Since we are guiding our optimization by experiments, it is important to account for side effects and external noise in them, especially when reporting results to someone else:

• Unless you are expecting a 2x kind of improvement, treat microbenchmarking the same way as A/B testing. When you run a program on a laptop for under a second, a ±5% fluctuation in performance is normal, so if you want to revert or keep a potential +1% improvement, run it until you reach a statistical significance, by calculating variances and p-values.
• Make sure there are no cold start effects due to cache. I usually solve this by making one cold test run where I check correctness of the algorithm, and then run it many times over for benchmarking (without checking correctness).
• If you benchmark a CPU-intensive algorithm, measure its performance in cycles using perf stat: this way it will be independent of clock frequency, fluctuations fo which is usually the main source of noise.
• Otherwise, set core frequency to the level you expect it to be and make sure nothing interferes with it.
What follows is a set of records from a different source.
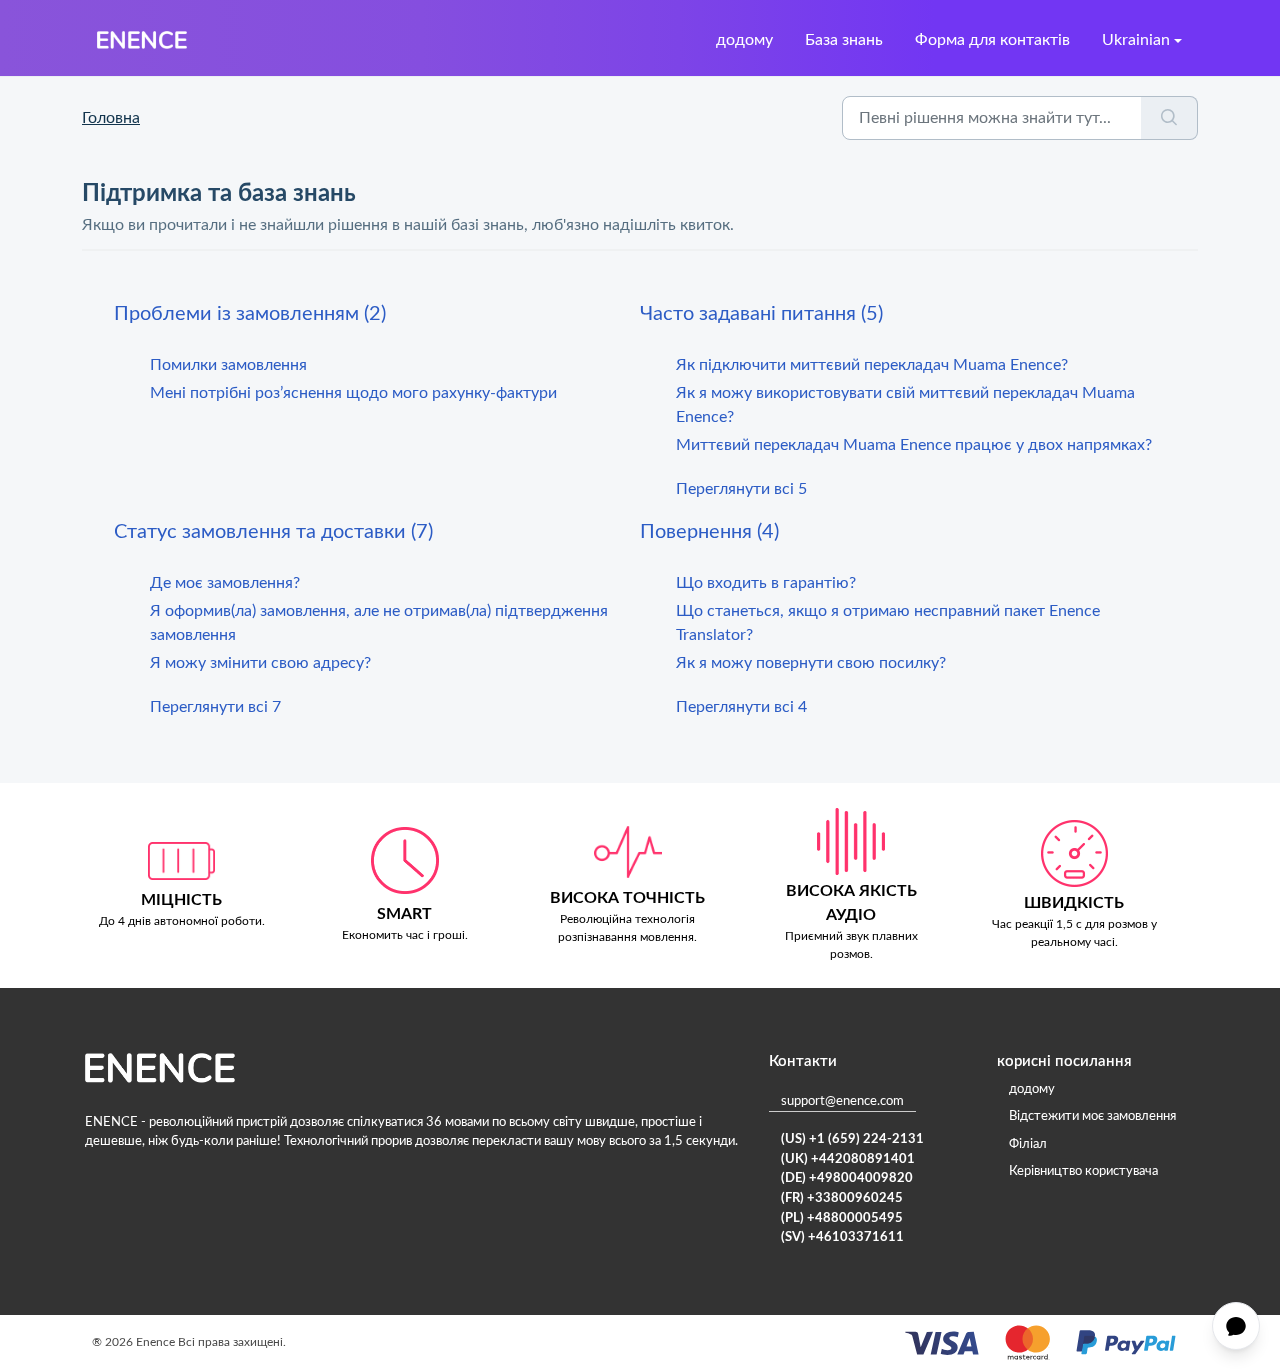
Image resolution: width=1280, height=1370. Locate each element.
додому (744, 40)
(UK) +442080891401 (848, 1159)
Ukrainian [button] (1136, 40)
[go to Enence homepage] (142, 40)
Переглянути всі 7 (215, 707)
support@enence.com (842, 1101)
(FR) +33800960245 (842, 1198)
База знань (844, 40)
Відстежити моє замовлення (1092, 1116)
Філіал (1028, 1144)
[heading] (377, 314)
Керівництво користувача (1083, 1171)
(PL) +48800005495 (842, 1218)
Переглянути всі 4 (741, 707)
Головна (111, 118)
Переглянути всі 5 (741, 489)
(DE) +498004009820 (847, 1178)
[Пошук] (1169, 118)
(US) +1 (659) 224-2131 (852, 1139)
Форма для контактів (992, 40)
On Linux you can do it with cpupower (e. g. sudo cpupower frequency-set -g powersave to put it to minimum or sudo cpupower frequency-set -g ondemand to enable turbo boost).

When running benchmarks, always quiesce the system:

• make sure no other jobs are running,
• turn turbo boost and hyper-threading off,
• turn off network and don’t fiddle with the mouse,
• attach jobs to specific cores.

It is very easy to get skewed results without doing anything obviously wrong. Even a program’s name can affect its speed: the executable’s name ends up in an environment variable, environment variables end up on the call stack, and so the length of the name affects stack alignment, which can result in data accesses slowing down due to crossing cache line or memory page boundaries.